Which data structure would you use: TreeMap or HashMap? (Java) [duplicate]
Asked Answered
O

14

56

Description | A Java program to read a text file and print each of the unique words in alphabetical order together with the number of times the word occurs in the text.

The program should declare a variable of type Map<String, Integer> to store the words and corresponding frequency of occurrence. Which concrete type, though? TreeMap<String, Number> or HashMap<String, Number> ?

The input should be converted to lower case.

A word does not contain any of these characters: \t\t\n]f.,!?:;\"()'

Example output |

 Word            Frequency
  a                 1
  and               5
  appearances       1
  as                1
         .
         .
         .

Remark | I know, I've seen elegant solutions to this in Perl with roughly two lines of code. However, I want to see it in Java.

Edit: Oh yeah, it be helpful to show an implementation using one of these structures (in Java).

Odyl answered 19/11, 2008 at 15:55 Comment(4)
Wow, is this blatantly fishing for the answer to a homework question?Armored
Actually, the homework question was to actually implement the two versions--it asked nothing about which data structure is better.

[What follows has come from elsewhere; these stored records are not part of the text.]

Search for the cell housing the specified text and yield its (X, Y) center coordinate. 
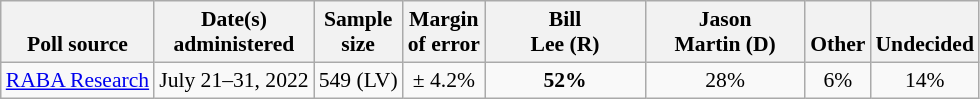
Samplesize (358, 32)
14% (924, 80)
Other (838, 32)
± 4.2% (444, 80)
52% (565, 80)
Poll source (78, 32)
Marginof error (444, 32)
July 21–31, 2022 (234, 80)
28% (725, 80)
JasonMartin (D) (725, 32)
BillLee (R) (565, 32)
Undecided (924, 32)
549 (LV) (358, 80)
6% (838, 80)
Date(s)administered (234, 32)
RABA Research (78, 80)
Output the [X, Y] coordinate of the center of the cell containing the given text.  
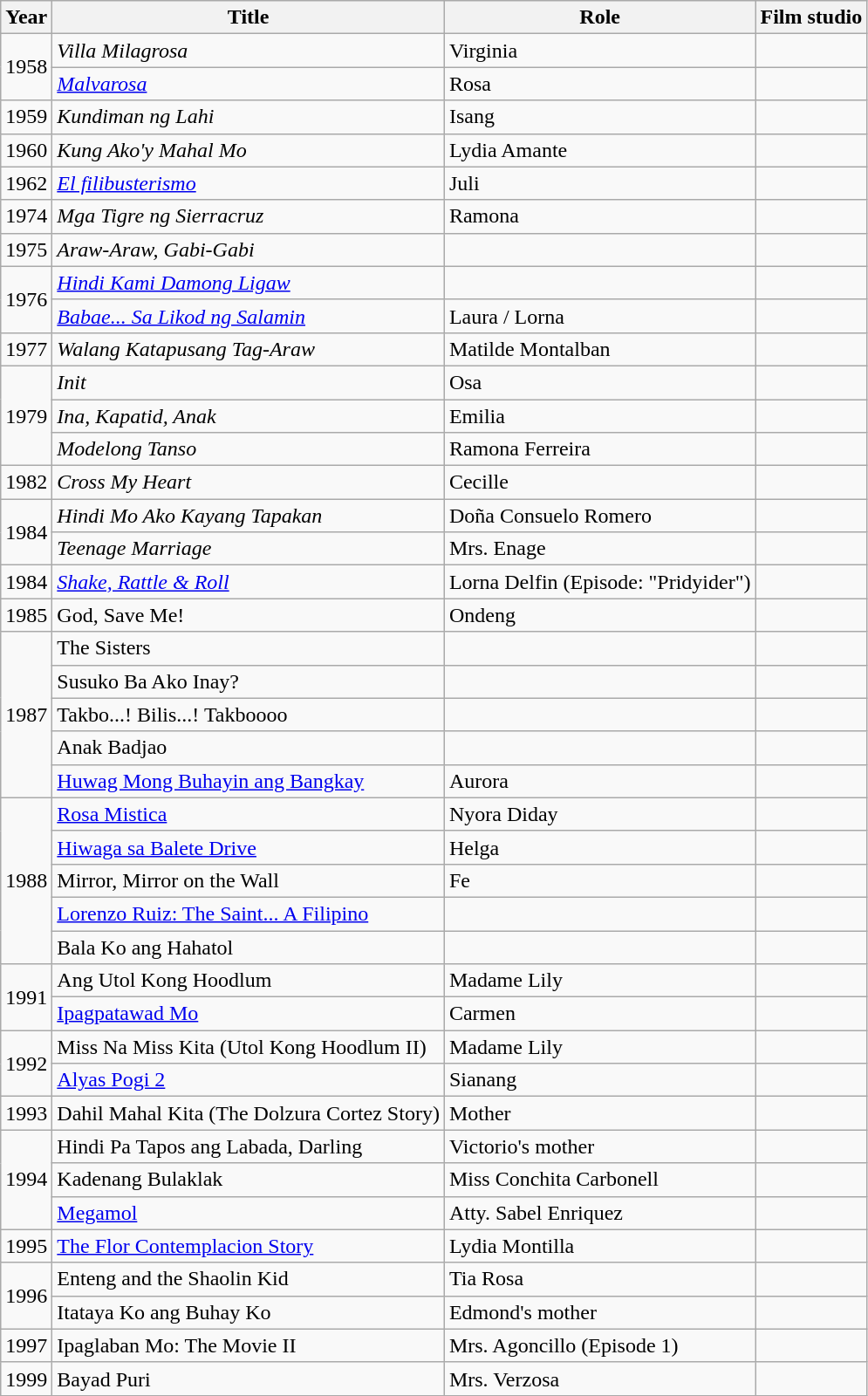
Mrs. Enage [600, 549]
1991 [26, 997]
Mrs. Agoncillo (Episode 1) [600, 1345]
Victorio's mother [600, 1146]
Miss Conchita Carbonell [600, 1179]
Mother [600, 1113]
Laura / Lorna [600, 316]
Ipaglaban Mo: The Movie II [249, 1345]
1977 [26, 349]
1985 [26, 615]
Bala Ko ang Hahatol [249, 947]
God, Save Me! [249, 615]
Hindi Mo Ako Kayang Tapakan [249, 516]
Helga [600, 847]
Virginia [600, 51]
Alyas Pogi 2 [249, 1080]
Carmen [600, 1014]
Init [249, 382]
Ondeng [600, 615]
Tia Rosa [600, 1279]
Fe [600, 880]
Edmond's mother [600, 1312]
Ramona Ferreira [600, 449]
Hindi Kami Damong Ligaw [249, 283]
Aurora [600, 781]
Walang Katapusang Tag-Araw [249, 349]
Doña Consuelo Romero [600, 516]
Cross My Heart [249, 482]
Huwag Mong Buhayin ang Bangkay [249, 781]
Araw-Araw, Gabi-Gabi [249, 249]
1988 [26, 880]
Babae... Sa Likod ng Salamin [249, 316]
Anak Badjao [249, 748]
Juli [600, 183]
Rosa Mistica [249, 814]
Lorenzo Ruiz: The Saint... A Filipino [249, 913]
Year [26, 17]
Malvarosa [249, 84]
1975 [26, 249]
Ipagpatawad Mo [249, 1014]
1992 [26, 1063]
El filibusterismo [249, 183]
Hindi Pa Tapos ang Labada, Darling [249, 1146]
1996 [26, 1295]
1958 [26, 67]
Rosa [600, 84]
Mrs. Verzosa [600, 1378]
Ina, Kapatid, Anak [249, 416]
1982 [26, 482]
Atty. Sabel Enriquez [600, 1213]
Osa [600, 382]
1997 [26, 1345]
1979 [26, 415]
Hiwaga sa Balete Drive [249, 847]
The Flor Contemplacion Story [249, 1246]
Takbo...! Bilis...! Takboooo [249, 714]
Nyora Diday [600, 814]
Teenage Marriage [249, 549]
1974 [26, 216]
Title [249, 17]
Lydia Amante [600, 150]
1959 [26, 117]
Villa Milagrosa [249, 51]
Mga Tigre ng Sierracruz [249, 216]
Shake, Rattle & Roll [249, 582]
Dahil Mahal Kita (The Dolzura Cortez Story) [249, 1113]
Lorna Delfin (Episode: "Pridyider") [600, 582]
1995 [26, 1246]
Susuko Ba Ako Inay? [249, 681]
1976 [26, 299]
Emilia [600, 416]
1999 [26, 1378]
Kundiman ng Lahi [249, 117]
Mirror, Mirror on the Wall [249, 880]
Role [600, 17]
Sianang [600, 1080]
1962 [26, 183]
The Sisters [249, 648]
Cecille [600, 482]
Kung Ako'y Mahal Mo [249, 150]
Miss Na Miss Kita (Utol Kong Hoodlum II) [249, 1047]
Isang [600, 117]
1994 [26, 1179]
Enteng and the Shaolin Kid [249, 1279]
Bayad Puri [249, 1378]
Matilde Montalban [600, 349]
Film studio [811, 17]
Itataya Ko ang Buhay Ko [249, 1312]
Kadenang Bulaklak [249, 1179]
Megamol [249, 1213]
1987 [26, 714]
1993 [26, 1113]
Modelong Tanso [249, 449]
Lydia Montilla [600, 1246]
Ramona [600, 216]
Ang Utol Kong Hoodlum [249, 981]
1960 [26, 150]
Find where the given text appears and provide that cell's center as (x, y) coordinate. 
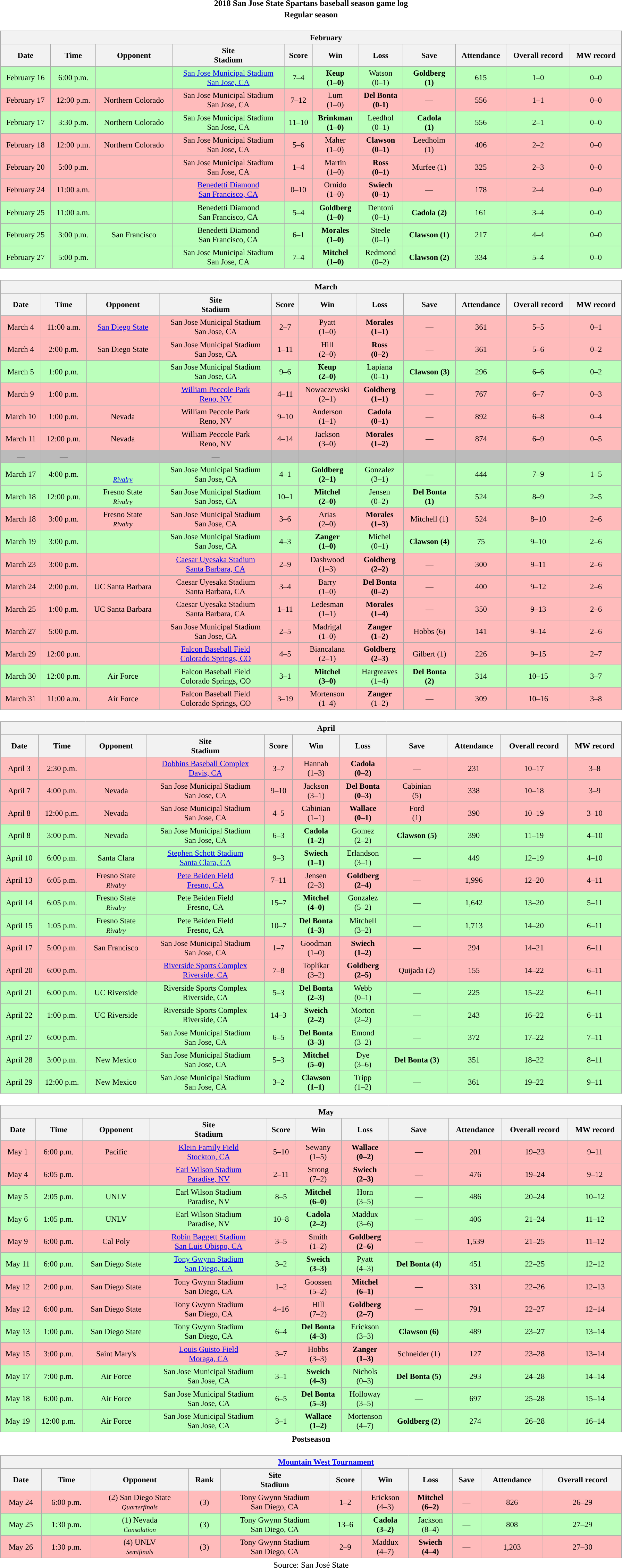
Maddux(3–6) (365, 1220)
February 24 (26, 190)
Webb(0–1) (363, 993)
Mountain West Tournament (311, 1463)
Mitchell(3–2) (363, 925)
Del Bonta(0-1) (380, 100)
Del Bonta(2–3) (316, 993)
Morales(1–1) (380, 327)
12–13 (595, 1287)
Schneider (1) (419, 1354)
Toplikar(3–2) (316, 970)
February 20 (26, 167)
9–3 (278, 858)
7–9 (538, 475)
Klein Family Field Stockton, CA (208, 1152)
0–10 (299, 190)
February 18 (26, 145)
Cadola(0–2) (363, 768)
Morales(1–0) (335, 235)
826 (512, 1503)
Sweich(4–3) (318, 1377)
75 (481, 541)
March 17 (21, 475)
19–22 (534, 1082)
12–12 (595, 1264)
23–27 (535, 1331)
Saint Mary's (116, 1354)
April 14 (19, 903)
10–12 (595, 1197)
Gonzalez(5–2) (363, 903)
Rank (204, 1480)
Jackson(3–1) (316, 791)
Del Bonta (5) (419, 1377)
892 (481, 417)
1,539 (475, 1242)
10–16 (538, 699)
Dye(3–6) (363, 1060)
874 (481, 439)
May 26 (21, 1547)
Brinkman(1–0) (335, 123)
0–3 (596, 394)
Leedhol(0–1) (380, 123)
March 9 (21, 394)
2:05 p.m. (58, 1197)
April 3 (19, 768)
Erickson(3–3) (365, 1331)
Del Bonta(3–3) (316, 1038)
Hargreaves(1–4) (380, 676)
Tripp(1–2) (363, 1082)
294 (473, 948)
(1) NevadaConsolation (140, 1525)
26–28 (535, 1422)
15–7 (278, 903)
155 (473, 970)
April 21 (19, 993)
Mitchel(3–0) (327, 676)
14–20 (534, 925)
May 13 (18, 1331)
Hobbs(3–3) (318, 1354)
13–6 (345, 1525)
March 10 (21, 417)
127 (475, 1354)
Del Bonta (4) (419, 1264)
Swiech(4–4) (430, 1547)
Gomez(2–2) (363, 836)
Jensen(2–3) (316, 881)
243 (473, 1015)
15–14 (595, 1399)
Leedholm(1) (429, 145)
293 (475, 1377)
3–19 (285, 699)
19–24 (535, 1175)
201 (475, 1152)
Goldberg(2–4) (363, 881)
Cadola (2) (429, 212)
3–6 (285, 519)
May 15 (18, 1354)
334 (481, 257)
10–7 (278, 925)
5–5 (538, 327)
April (311, 729)
Dashwood(1–3) (327, 564)
4–14 (285, 439)
March 29 (21, 654)
6–1 (299, 235)
Keup(1–0) (335, 78)
May 11 (18, 1264)
Morales(1–2) (380, 439)
9–6 (285, 372)
Morales(1–4) (380, 609)
Mitchel(2–0) (327, 497)
Goldberg(2–6) (365, 1242)
1,203 (512, 1547)
4–3 (285, 541)
April 29 (19, 1082)
12–14 (595, 1309)
Clawson (1) (429, 235)
March 19 (21, 541)
Ford(1) (417, 814)
3:30 p.m. (73, 123)
February 16 (26, 78)
Wallace(1–2) (318, 1422)
Santa Clara (116, 858)
May 17 (18, 1377)
Mitchel(6–0) (318, 1197)
March 23 (21, 564)
Del Bonta (3) (417, 1060)
March 25 (21, 609)
Clawson (5) (417, 836)
372 (473, 1038)
Cadola(0–1) (380, 417)
Goldberg(1–0) (335, 212)
Smith(1–2) (318, 1242)
April 7 (19, 791)
24–28 (535, 1377)
314 (481, 676)
Sweich(3–3) (318, 1264)
Clawson(1–1) (316, 1082)
Mitchel(6–1) (365, 1287)
Clawson (4) (430, 541)
2–3 (538, 167)
1,642 (473, 903)
14–22 (534, 970)
4–4 (538, 235)
Cal Poly (116, 1242)
14–3 (278, 1015)
444 (481, 475)
May 19 (18, 1422)
20–24 (535, 1197)
4–1 (285, 475)
Nichols(0–3) (365, 1377)
1–0 (538, 78)
Wallace(0–2) (365, 1152)
Strong(7–2) (318, 1175)
April 20 (19, 970)
Goossen(5–2) (318, 1287)
Hill(7–2) (318, 1309)
Michel(0–1) (380, 541)
489 (475, 1331)
9–15 (538, 654)
Clawson (6) (419, 1331)
Holloway(3–5) (365, 1399)
Erickson(4–3) (385, 1503)
Maddux(4–7) (385, 1547)
400 (481, 587)
Clawson (2) (429, 257)
Jackson(3–0) (327, 439)
May 1 (18, 1152)
8–5 (281, 1197)
Del Bonta(1–3) (316, 925)
Horn(3–5) (365, 1197)
March 27 (21, 632)
8–11 (595, 1060)
Redmond(0–2) (380, 257)
161 (481, 212)
7–12 (299, 100)
1,713 (473, 925)
Cadola(2–2) (318, 1220)
Mitchel(5–0) (316, 1060)
26–29 (582, 1503)
Cadola(1) (429, 123)
6–9 (538, 439)
Pacific (116, 1152)
331 (475, 1287)
Pyatt(4–3) (365, 1264)
May (311, 1112)
Ledesman(1–1) (327, 609)
274 (475, 1422)
May 9 (18, 1242)
1,996 (473, 881)
Martin(1–0) (335, 167)
1–4 (299, 167)
Morton(2–2) (363, 1015)
Jackson(8–4) (430, 1525)
17–22 (534, 1038)
Ross(0–1) (380, 167)
April 27 (19, 1038)
Ross(0–2) (380, 349)
25–28 (535, 1399)
338 (473, 791)
Ornido(1–0) (335, 190)
Rivalry (123, 475)
6–7 (538, 394)
14–14 (595, 1377)
Nowaczewski(2–1) (327, 394)
13–20 (534, 903)
351 (473, 1060)
Goldberg(1–1) (380, 394)
3–9 (595, 791)
Mitchel(1–0) (335, 257)
476 (475, 1175)
Stephen Schott Stadium Santa Clara, CA (205, 858)
Goldberg(2–2) (380, 564)
8–10 (538, 519)
February 27 (26, 257)
300 (481, 564)
1–7 (278, 948)
Goldberg(2–3) (380, 654)
(2) San Diego StateQuarterfinals (140, 1503)
15–22 (534, 993)
350 (481, 609)
Lapiana(0–1) (380, 372)
2–2 (538, 145)
Lum(1–0) (335, 100)
Cadola(3–2) (385, 1525)
Maher(1–0) (335, 145)
217 (481, 235)
April 22 (19, 1015)
Quijada (2) (417, 970)
7–8 (278, 970)
309 (481, 699)
4–16 (281, 1309)
Goodman(1–0) (316, 948)
March 24 (21, 587)
Biancalana(2–1) (327, 654)
Zanger(1–0) (327, 541)
16–14 (595, 1422)
Dentoni(0–1) (380, 212)
0–5 (596, 439)
10–8 (281, 1220)
Louis Guisto Field Moraga, CA (208, 1354)
27–29 (582, 1525)
Hill(2–0) (327, 349)
Clawson(0–1) (380, 145)
10–1 (285, 497)
14–21 (534, 948)
Barry(1–0) (327, 587)
6–6 (538, 372)
27–30 (582, 1547)
5–11 (595, 903)
225 (473, 993)
6–3 (278, 836)
April 28 (19, 1060)
141 (481, 632)
Del Bonta(5–3) (318, 1399)
Clawson (3) (430, 372)
Gonzalez(3–1) (380, 475)
0–1 (596, 327)
451 (475, 1264)
(4) UNLVSemifinals (140, 1547)
Mitchel(6–2) (430, 1503)
697 (475, 1399)
486 (475, 1197)
1–5 (596, 475)
2–4 (538, 190)
19–23 (535, 1152)
Goldberg(1) (429, 78)
May 25 (21, 1525)
May 5 (18, 1197)
7:00 p.m. (58, 1377)
2–1 (538, 123)
767 (481, 394)
22–25 (535, 1264)
9–13 (538, 609)
791 (475, 1309)
May 24 (21, 1503)
6–8 (538, 417)
6–4 (281, 1331)
Goldberg(2–5) (363, 970)
May 18 (18, 1399)
Pyatt(1–0) (327, 327)
Sweich(2–2) (316, 1015)
Sewany(1–5) (318, 1152)
1–1 (538, 100)
Cabinian(5) (417, 791)
Swiech(2–3) (365, 1175)
Steele(0–1) (380, 235)
9–14 (538, 632)
May 6 (18, 1220)
Wallace(0–1) (363, 814)
22–27 (535, 1309)
February (311, 37)
April 10 (19, 858)
Dobbins Baseball Complex Davis, CA (205, 768)
Morales(1–3) (380, 519)
Del Bonta(0–2) (380, 587)
Jensen(0–2) (380, 497)
10–15 (538, 676)
Madrigal(1–0) (327, 632)
Swiech(1–2) (363, 948)
10–18 (534, 791)
226 (481, 654)
March (311, 287)
325 (481, 167)
Mortenson(4–7) (365, 1422)
Del Bonta(1) (430, 497)
10–19 (534, 814)
April 13 (19, 881)
5–10 (281, 1152)
Hobbs (6) (430, 632)
March 31 (21, 699)
22–26 (535, 1287)
18–22 (534, 1060)
Goldberg(2–7) (365, 1309)
615 (481, 78)
March 30 (21, 676)
10–17 (534, 768)
12–19 (534, 858)
Goldberg(2–1) (327, 475)
Emond(3–2) (363, 1038)
Watson(0–1) (380, 78)
12–20 (534, 881)
2:30 p.m. (62, 768)
8–9 (538, 497)
3–5 (281, 1242)
Zanger(1–3) (365, 1354)
Cadola(1–2) (316, 836)
Robin Baggett Stadium San Luis Obispo, CA (208, 1242)
March 11 (21, 439)
Arias(2–0) (327, 519)
178 (481, 190)
3–10 (595, 814)
Mitchel(4–0) (316, 903)
Anderson(1–1) (327, 417)
Keup(2–0) (327, 372)
Del Bonta(2) (430, 676)
May 4 (18, 1175)
449 (473, 858)
0–4 (596, 417)
2–11 (281, 1175)
23–28 (535, 1354)
Del Bonta(4–3) (318, 1331)
Swiech(0–1) (380, 190)
Erlandson(3–1) (363, 858)
Del Bonta(0–3) (363, 791)
Goldberg (2) (419, 1422)
Mortenson(1–4) (327, 699)
Swiech(1–1) (316, 858)
16–22 (534, 1015)
21–25 (535, 1242)
Cabinian(1–1) (316, 814)
808 (512, 1525)
Hannah(1–3) (316, 768)
296 (481, 372)
April 17 (19, 948)
11–10 (299, 123)
11–19 (534, 836)
Murfee (1) (429, 167)
March 5 (21, 372)
Gilbert (1) (430, 654)
Mitchell (1) (430, 519)
21–24 (535, 1220)
231 (473, 768)
April 15 (19, 925)
Detect which cell encompasses the target text, then output its [X, Y] center coordinate. 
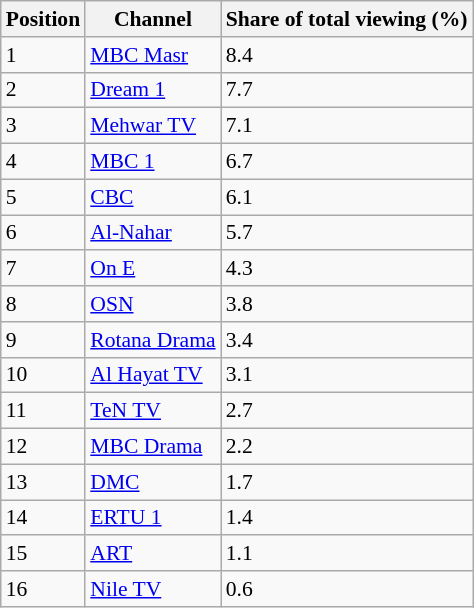
9 [43, 340]
MBC Masr [152, 55]
Position [43, 19]
Nile TV [152, 589]
7.1 [347, 126]
Channel [152, 19]
2.2 [347, 447]
6.7 [347, 162]
Al Hayat TV [152, 375]
5.7 [347, 233]
8.4 [347, 55]
1 [43, 55]
ART [152, 554]
10 [43, 375]
On E [152, 269]
MBC Drama [152, 447]
11 [43, 411]
Rotana Drama [152, 340]
1.7 [347, 482]
1.4 [347, 518]
3.4 [347, 340]
6.1 [347, 197]
3 [43, 126]
ERTU 1 [152, 518]
16 [43, 589]
14 [43, 518]
13 [43, 482]
6 [43, 233]
15 [43, 554]
OSN [152, 304]
Dream 1 [152, 90]
CBC [152, 197]
0.6 [347, 589]
4 [43, 162]
Mehwar TV [152, 126]
3.1 [347, 375]
8 [43, 304]
2 [43, 90]
7.7 [347, 90]
1.1 [347, 554]
2.7 [347, 411]
7 [43, 269]
4.3 [347, 269]
5 [43, 197]
DMC [152, 482]
MBC 1 [152, 162]
12 [43, 447]
Share of total viewing (%) [347, 19]
Al-Nahar [152, 233]
TeN TV [152, 411]
3.8 [347, 304]
Detect which cell encompasses the target text, then output its (x, y) center coordinate. 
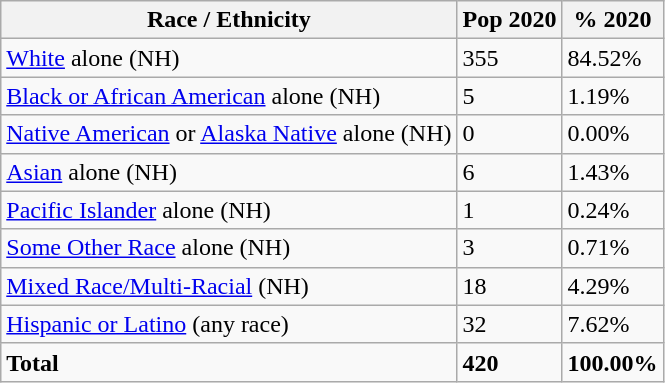
1 (510, 210)
0 (510, 134)
Asian alone (NH) (229, 172)
White alone (NH) (229, 58)
Native American or Alaska Native alone (NH) (229, 134)
1.43% (612, 172)
6 (510, 172)
0.71% (612, 248)
100.00% (612, 362)
Hispanic or Latino (any race) (229, 324)
0.24% (612, 210)
7.62% (612, 324)
Some Other Race alone (NH) (229, 248)
% 2020 (612, 20)
355 (510, 58)
1.19% (612, 96)
32 (510, 324)
4.29% (612, 286)
Race / Ethnicity (229, 20)
Mixed Race/Multi-Racial (NH) (229, 286)
3 (510, 248)
Total (229, 362)
0.00% (612, 134)
420 (510, 362)
5 (510, 96)
Pop 2020 (510, 20)
Pacific Islander alone (NH) (229, 210)
Black or African American alone (NH) (229, 96)
18 (510, 286)
84.52% (612, 58)
Locate the cell with the specified text and output its [X, Y] center coordinate. 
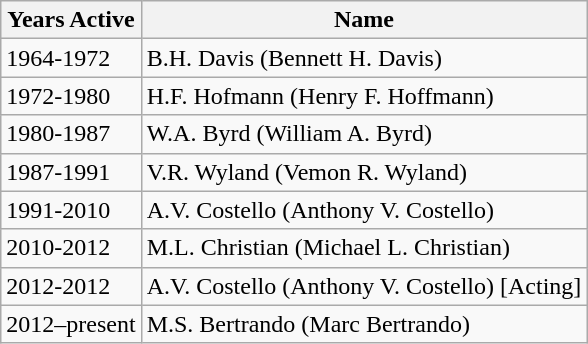
M.S. Bertrando (Marc Bertrando) [364, 324]
1987-1991 [71, 172]
2012-2012 [71, 286]
A.V. Costello (Anthony V. Costello) [364, 210]
1980-1987 [71, 134]
2012–present [71, 324]
V.R. Wyland (Vemon R. Wyland) [364, 172]
B.H. Davis (Bennett H. Davis) [364, 58]
1991-2010 [71, 210]
1972-1980 [71, 96]
A.V. Costello (Anthony V. Costello) [Acting] [364, 286]
W.A. Byrd (William A. Byrd) [364, 134]
Name [364, 20]
H.F. Hofmann (Henry F. Hoffmann) [364, 96]
Years Active [71, 20]
M.L. Christian (Michael L. Christian) [364, 248]
1964-1972 [71, 58]
2010-2012 [71, 248]
Extract the [X, Y] coordinate from the center of the cell holding the provided text.  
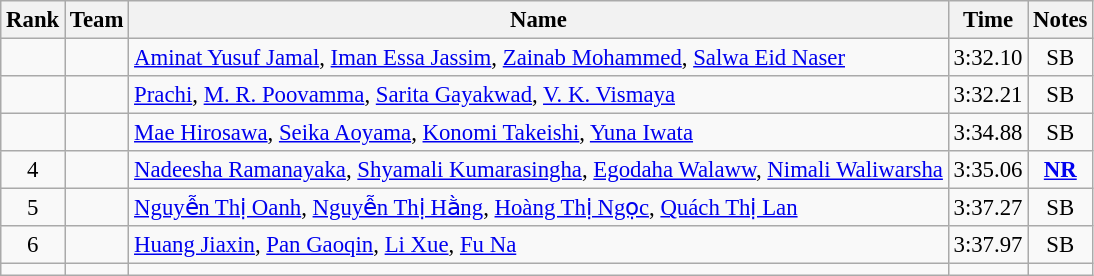
3:34.88 [988, 133]
Name [538, 20]
4 [33, 170]
3:32.10 [988, 58]
3:35.06 [988, 170]
3:32.21 [988, 95]
Rank [33, 20]
Time [988, 20]
Huang Jiaxin, Pan Gaoqin, Li Xue, Fu Na [538, 245]
NR [1060, 170]
6 [33, 245]
Notes [1060, 20]
Team [97, 20]
Nguyễn Thị Oanh, Nguyễn Thị Hằng, Hoàng Thị Ngọc, Quách Thị Lan [538, 208]
3:37.27 [988, 208]
Aminat Yusuf Jamal, Iman Essa Jassim, Zainab Mohammed, Salwa Eid Naser [538, 58]
Nadeesha Ramanayaka, Shyamali Kumarasingha, Egodaha Walaww, Nimali Waliwarsha [538, 170]
Mae Hirosawa, Seika Aoyama, Konomi Takeishi, Yuna Iwata [538, 133]
Prachi, M. R. Poovamma, Sarita Gayakwad, V. K. Vismaya [538, 95]
3:37.97 [988, 245]
5 [33, 208]
Identify which cell holds the provided text, then report its (x, y) central coordinate. 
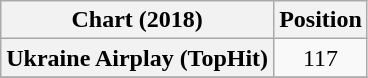
Chart (2018) (138, 20)
Ukraine Airplay (TopHit) (138, 58)
117 (321, 58)
Position (321, 20)
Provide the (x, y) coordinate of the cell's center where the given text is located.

However, in effort to maintain the lost art of semi-sincere learning, I am beating around the bush...just trying to glean some insight here!Odyl
How the heck did I get six points for that comment above. I know...question for meta..Odyl
I have similar problem, everything the same, I only want to sort by values, not keys... what would be best approach?Apc
K
63

TreeMap seems a no-brainer to me - simply because of the "in alphabetical order" requirement. HashMap has no ordering when you iterate through it; TreeMap iterates in the natural key order.

EDIT: I think Konrad's comment may have been suggesting "use HashMap, then sort." This is good because although we'll have N iterations initially, we'll have K <= N keys by the end due to duplicates. We might as well save the expensive bit (sorting) until the end when we've got fewer keys than take the small-but-non-constant hit of keeping it sorted as we go.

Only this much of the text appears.